At any rate, the first four published books of DOPS are as follows:


D1: The Dogs of Pilothead Sound
D2: The Song of Pilothead Sound
D3: Night-Trails Through Pilothead Sound
D4: Espiridion

  Currently being worked on are the following:

D5: Psalmsinger
D6: Lammergeier
D7: Camerlengo

  As you might gather from the titles, the first three are set primarily in Pilothead Sound, which is a quaint if touristy town with several districts (Greenleaf, Tidewater, Chapel) and earns most of its dollars from dog-related activities and the hiring out of its pilot boats with their Canine Rescue League. Also present, however, are glimpses into an alternate location with a parallel storyline in the Amazon Basin; as the series progresses the two storylines slowly merge.


  Assuming you're familiar with the series already, you might be wondering how DOPS got its start: Well, the whole adventure began with the glimpse of a Poodle out my bedroom window--! But, that's the truth of it; I was vacationing with my parents in Fenwick Island, DE, back in 1996. We stayed in a one-storey cottage up on 5' stilts; "Bauer House", I called it, after its owner. We rented Bauer House after Clark's Cottage, upon which the "Dancing Sailfish" of Sandpiper Beach in DOPS is modeled, was no longer available (it was ultimately torn down to make way for a mcmansion--appalling and sad). But, back to the Poodle.

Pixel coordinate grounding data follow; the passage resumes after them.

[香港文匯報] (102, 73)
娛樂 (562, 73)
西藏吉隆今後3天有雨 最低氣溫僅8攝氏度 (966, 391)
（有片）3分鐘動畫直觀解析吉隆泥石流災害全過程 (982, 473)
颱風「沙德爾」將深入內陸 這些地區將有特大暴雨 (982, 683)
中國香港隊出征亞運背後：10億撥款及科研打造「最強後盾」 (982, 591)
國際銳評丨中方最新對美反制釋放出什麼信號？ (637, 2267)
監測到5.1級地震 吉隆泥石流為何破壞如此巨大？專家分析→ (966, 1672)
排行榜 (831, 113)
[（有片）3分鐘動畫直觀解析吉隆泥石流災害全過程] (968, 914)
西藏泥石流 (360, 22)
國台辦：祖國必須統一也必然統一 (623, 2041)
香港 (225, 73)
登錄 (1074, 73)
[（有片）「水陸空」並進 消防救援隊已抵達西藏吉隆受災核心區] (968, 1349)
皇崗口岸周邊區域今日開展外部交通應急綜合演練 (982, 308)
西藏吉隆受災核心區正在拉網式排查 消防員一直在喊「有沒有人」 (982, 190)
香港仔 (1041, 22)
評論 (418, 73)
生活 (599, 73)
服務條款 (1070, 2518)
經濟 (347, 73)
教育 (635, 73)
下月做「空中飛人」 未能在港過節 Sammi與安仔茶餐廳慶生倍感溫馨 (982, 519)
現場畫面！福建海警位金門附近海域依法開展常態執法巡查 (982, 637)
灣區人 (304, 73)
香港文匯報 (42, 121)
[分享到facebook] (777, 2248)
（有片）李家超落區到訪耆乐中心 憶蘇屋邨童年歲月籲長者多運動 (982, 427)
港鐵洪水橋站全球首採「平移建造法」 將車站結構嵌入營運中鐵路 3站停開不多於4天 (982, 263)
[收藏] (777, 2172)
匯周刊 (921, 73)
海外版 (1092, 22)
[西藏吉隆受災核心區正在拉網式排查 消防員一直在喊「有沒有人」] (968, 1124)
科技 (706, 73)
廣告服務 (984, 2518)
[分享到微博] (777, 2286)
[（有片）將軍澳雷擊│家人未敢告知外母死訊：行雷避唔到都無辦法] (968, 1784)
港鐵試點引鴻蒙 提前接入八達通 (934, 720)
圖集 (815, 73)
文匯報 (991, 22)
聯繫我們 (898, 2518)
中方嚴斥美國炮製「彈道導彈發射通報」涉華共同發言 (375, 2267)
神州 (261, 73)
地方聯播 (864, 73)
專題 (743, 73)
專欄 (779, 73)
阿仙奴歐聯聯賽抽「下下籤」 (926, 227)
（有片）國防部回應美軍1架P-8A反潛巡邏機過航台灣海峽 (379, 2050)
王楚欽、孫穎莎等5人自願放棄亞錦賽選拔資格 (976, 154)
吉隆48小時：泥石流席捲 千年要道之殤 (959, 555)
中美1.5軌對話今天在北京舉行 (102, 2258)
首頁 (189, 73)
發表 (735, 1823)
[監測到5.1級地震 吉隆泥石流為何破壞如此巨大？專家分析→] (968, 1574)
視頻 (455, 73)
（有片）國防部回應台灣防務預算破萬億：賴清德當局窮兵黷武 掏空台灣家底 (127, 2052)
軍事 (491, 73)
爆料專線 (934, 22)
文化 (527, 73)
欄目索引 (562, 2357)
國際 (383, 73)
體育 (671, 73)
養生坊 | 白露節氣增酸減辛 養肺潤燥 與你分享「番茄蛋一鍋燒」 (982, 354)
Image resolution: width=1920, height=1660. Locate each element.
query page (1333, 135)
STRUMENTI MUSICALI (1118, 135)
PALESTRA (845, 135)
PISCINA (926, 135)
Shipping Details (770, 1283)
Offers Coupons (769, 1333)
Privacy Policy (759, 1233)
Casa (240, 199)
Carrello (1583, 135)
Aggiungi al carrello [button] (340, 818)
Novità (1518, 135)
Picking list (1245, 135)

  Another cottage stood next to ours, owned by a woman whose name I only recall as being "Jane" because she did rather resemble the Jane I best remember, Jane Goodall the Magnificent. Many fascinating things happened over at Jane's, such as the night when two-giant-mountain-men-who-were-twins played the fiddle until the wee hours of the morning. But, it was the visiting Poodle who got my attention.

  Jane had a small side deck, plain board with a white-painted railing; and there one breezy afternoon lounged a Standard Poodle, of the coat-coloration known as "parti-"; he was sandpiper-brown for the most, but with splashes of auburn, amber and salt & pepper  all through his curls. He wasn't a young dog by any means, nor was his coat particularly well-kept; he was in a freestyle summer-clip, and very content as he lay there with his wonderful liver-colored nose testing the roiling breezes.

  I alas had no camera; but it was an easy image to remember, and I did a sketch later which I still have somewhere squirreled away. I thought, If this were my dog, I would name him 'Sanderling', after the spritely brown and sand-colored water birds that poke and dodge along the water's edge. The title Sanderling of Pilothead Sound came to me in a chunk, as titles often do; it was a children's picture book that I anticipated, with watercolor plates. And, it was not to be, at least not yet.

  When I returned to my rented cabin in Scientists' Cliffs, I thought of getting to work on "Sanderling" but another title persistently nudged it out of the way; and that title was The Dogs of Pilothead Sound. Well, alright; so there were to bemore mutts than the Poodle alone. I myself had an Adirondack Dog, Mira, who of course is the matriarch of the Shoreland Pack in DOPS, and whom we meet in the intro of D1. But, it wasn't until 1998 that I actually began work on DOPS, and I began with sections that had to do with Cato and Jon, with nary a pooch in sight.

And the irony of it is that here I am fifty pages into the writing of DOPS V (which my circle of intimates and I simply label "D5"), and there STILL is no Sanderling! Oh, there's a Poodle, mind you, but his name is "Josta", short for "Jostaberry", and Cass is his Person. In fact, there are several noteworthy Poodles, Typhoon, Thunder and Raine, but still no Sanderling. Ah, well, I'm not worried; I'm sure he'll be along eventually!

  So, there you have the beginning of it, for what it's worth; each of the characters has his/her own little story of creation, but that's for a different entry, as I'm able to pull together more details from memory fragments (Abel, for example, started out as a mere reference to a cruise ship captain named "Captain Cruz" in what was previously-written material that will probably wind up in D6 or 7). May we enjoy the unlikely continuity of it all!